Well, yes and no. You can let go of the Arabic, all right, but until you can answer the exam question in your native tongue, you should neither buy nor sell a high-tech stock.

CRASH COURSE

The first objective of The Gorilla Game is to help you correctly answer this test question. We don’t think it’s going to take a semester. In fact, we think we can get you there by the end of Chapter 4. At that point you should have the necessary knowledge to explain in detail why high tech is treated so differently from other market sectors by the stock market, and why some companies end up big winners while others don’t. You will have the understanding needed, in other words, to buy and sell high-tech stocks.
After that, we want you to put your newfound knowledge to work to play the gorilla game, to build personal wealth for you and your family while following a conservative, not an aggressive, investment strategy. Enabling you to do so is the second objective of this book. We’ll teach you the rules of the game in Chapters 5, 6, and 7, helping you to build a comprehensive map of the high-tech terrain and then, within that context, to stalk and capture gorillas. To sum all this up, Chapter 7 closes with the “Ten Rules for Playing the Gorilla Game” which we expect you to photocopy and pin to the wall (zealots may wish to tattoo them on their wrists, but we are concerned about how that might affect the handling of future revisions). To lock in these lessons we will then play out three separate case study gorilla games—one historical, one recent, and one still in progress—in Chapters 8, 9, and 10, respectively. And finally, we will close our description of the gorilla game proper in Chapter 11, by looking into the processes and the tools you need to “play along at home.”
The twelfth and final chapter will address investing in the Internet. In the first edition of this book, we sought to carve out the gorilla games within the Internet space. That was interesting to us, but feedback from readers said it was off the mark. The question they have raised again and again since the book’s first publication is, How does all this apply to investing in the “real” Internet stocks—Amazon, Yahoo!, AOL, E*Trade, eBay, and the like?

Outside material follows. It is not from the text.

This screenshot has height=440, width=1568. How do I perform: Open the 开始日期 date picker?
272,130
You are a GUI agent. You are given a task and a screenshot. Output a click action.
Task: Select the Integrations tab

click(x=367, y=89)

How “real” these stocks are won’t be fully determined, we believe, until the Internet stocks undergo a major shakeout, but the question is still well taken, and so we have recast this final chapter to tackle it directly.
To do so, however, we have had to construct additional models and structures that are not part of the gorilla game per se but help to build an intellectual bridge between it and these Internet investments. Our overall conclusion is that Internet stocks in the public market are just too volatile for any investment strategy that puts a high premium on not losing capital, and thus we do not consider them part of the gorilla game proper. On the other hand, for strategies which can put capital significantly at risk, there are ongoing opportunities for huge rewards that we believe will persist for the next decade, and we will be outlining criteria for understanding which stocks are most likely to deliver on that promise.
Finally, we invite all our readers to come to our Web site at www.gorillagame.com and to sign up for the free gorilla-game mail list service at [email protected]. The “gglist,” as it is called, has more than a thousand active subscribers as of this revision, and continues to be a superb source of industry insider information about the development of high-tech market sectors in light of the gorilla-game models.
So that’s where we’re headed. Now let’s get back to this exam question and see where it is leading us.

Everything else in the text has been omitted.